3. Lab Assessment: This stage doesn’t include the patient. Instead, the surgeon cuts the tissue sections from the affected region and use different dyes to code each one of them. A map of the surgical site is then created. Later, the lab technique freezes the sections and slices them horizontally like a layered cake. The thin slices are later analyzed under a microscope.
4. Removal of the Second Layer: Under the influence of more local anesthesia, if required, the surgeon will then remove the second skin layer, which exactly has the remaining cancer cells. Thereafter, the patient will require waiting again for the second lab assessment. The whole process is repeated until all the cancerous cells are removed.
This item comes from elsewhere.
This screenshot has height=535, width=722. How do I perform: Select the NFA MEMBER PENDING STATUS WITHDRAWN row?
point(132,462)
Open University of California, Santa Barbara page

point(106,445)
5. Wound Treatment: Once all the cancerous cells are fully removed from the treated area, the wound is either left to heal or closed using stitches, depending on the location and size of the wound. In several case, reconstruction is required with the help of a skin flap. Sometimes, the Mohs surgery is performed with the support from other medical specialists, such as a hand surgeon, oculoplastic surgeon, or a plastic surgeon. However, in most cases, the surgeons fix the wound soon after getting clear margins.
6. Final Steps: If the entire process requires more than two rounds, it may require the patient to stay at the facility for several hours. However, it is worth the wait owning to its higher success rates than any other technique. It is suggested to religiously follow all your surgeon’s instructions on wound and scar care post surgery for best results.